In Stańko’s view, Komeda developed characteristic syntax and themes from fulfilling the narrative imperatives of the plays and films he scored. Indeed, although he denies any programmatic intent, Stańko’s own investigations have the quality of an imaginary soundtrack.

“Many times, this angularity that I liked in Komeda’s music comes from movies,” Stańko said. “Sometimes motifs have to be longer, sometimes shorter. Sometimes he’d have to give more bars to make a longer motif. Then he finds this original composer style. To me, though, music is abstraction. This abstraction means not sad, not happy. It’s music. This is the color of this art.”

However Stańko conceptualizes musical flow, his ideas gestated after the death of Stalin in Soviet Bloc Poland, where musicians and filmmakers were granted a degree of mobility and freedom of expression unavailable to the public at large. He was born to a family whose cultural mores might serve as a paradigm of the pre-war intelligentsia — his father was a judge who doubled as a professional violinist, while his mother was a librarian in a conservatory. The teenage Stanko soaked up Italian neo-realist cinema (“all the Fellini”) and existential novels and tracts (Kafka, Schultz, Sartre), and he regarded painters like Modigliani, Kandinsky and Klee as gurus. He decided on trumpet after seeing Dave Brubeck play in Krakow in 1957, and listened to Miles Davis (“I liked that he don’t play too much, his control of the band, the contrast between him and sax players”), Don Ellis (“he was playing and starring in Poland”), Booker Little with Max Roach and Abbey Lincoln (“he was my favorite because of legatos—I love legatos”), Cherry with Coleman, and Bill Dixon with Cecil Taylor.

“I formed through art, not only through jazz,” Stańko said. “I have always predisposition for novelty, for avant-garde, something new, and I like artist-desperadoes. Because in this life, you get illumination, like Charlie Parker. Jazz musicians have this illumination. Illumination built this modern music. If I was listening to Coltrane at the Village Vanguard, ‘Chasin’ The Trane,’ I didn’t know it was blues. For many months, I assumed that this was free. Then I recognized, ‘This is only the blues.’ Instinct dictated to us.

“The filmmakers were influenced by jazz — especially Polanski. Jazz musicians have a big position in Poland at this time throughout the society. We could travel. We were often in Paris.

“Komeda was a couple of times in Copenhagen, because we had concerts. I had a tailor, and paid a lot of money for clothes. I want to feel fashionable, good-looking, attract the ladies. Our position was high. Probably these Communist Party people were a little bit snobby for these artists. Maybe the children were into more of these different people. Probably they don’t feel danger from music, from jazz. Jazz for them was the same for us, a synonym of freedom.”
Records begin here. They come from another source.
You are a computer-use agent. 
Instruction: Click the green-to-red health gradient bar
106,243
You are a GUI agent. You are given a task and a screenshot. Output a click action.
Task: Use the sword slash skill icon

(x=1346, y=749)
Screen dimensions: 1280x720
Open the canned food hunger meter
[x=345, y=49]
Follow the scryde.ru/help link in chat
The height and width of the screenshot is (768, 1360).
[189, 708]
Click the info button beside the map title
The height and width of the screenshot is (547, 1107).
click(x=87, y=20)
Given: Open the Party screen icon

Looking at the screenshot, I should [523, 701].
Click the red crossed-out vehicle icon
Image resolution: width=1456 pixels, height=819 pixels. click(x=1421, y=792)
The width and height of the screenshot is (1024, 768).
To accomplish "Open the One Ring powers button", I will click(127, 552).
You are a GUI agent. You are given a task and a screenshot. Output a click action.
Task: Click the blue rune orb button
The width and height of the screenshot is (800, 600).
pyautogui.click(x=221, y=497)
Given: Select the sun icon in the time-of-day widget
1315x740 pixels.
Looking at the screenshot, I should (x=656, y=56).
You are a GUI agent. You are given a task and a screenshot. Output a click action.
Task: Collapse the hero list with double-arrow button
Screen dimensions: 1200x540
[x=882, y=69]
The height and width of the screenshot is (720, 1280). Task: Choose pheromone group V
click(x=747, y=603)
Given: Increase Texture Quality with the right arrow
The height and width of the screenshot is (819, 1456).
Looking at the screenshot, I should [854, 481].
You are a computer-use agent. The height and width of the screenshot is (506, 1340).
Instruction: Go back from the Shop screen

“In the beginning, we were focused on America, on American playing, because the Communist time had passed away,” Wasilewski said, the day after the trio that now carries his name played a sold-out set at Birdland.

“We grabbed from ECM recordings from the ’70s, like Jack DeJohnette and Jon Christensen with Keith Jarrett and Jan Garbarek,” Miskiewicz said. “Miles Davis, John Coltrane, Tony Williams, as well as Kenny Garrett, Wynton Marsalis’ Black Codes From The Underground, the Branford Marsalis Quartet.”

“When I was 5 or 6, I was competing with my cousin, because we had only one Walkman,” Wasilewski said. “I heard tapes like Michael Brecker or Pat Metheny, Volumes 1 and 2 of Keith Jarrett’s Standards, some of Jack DeJohnette’s New Directions. Good ECM records. I didn’t know I was listening to great music.”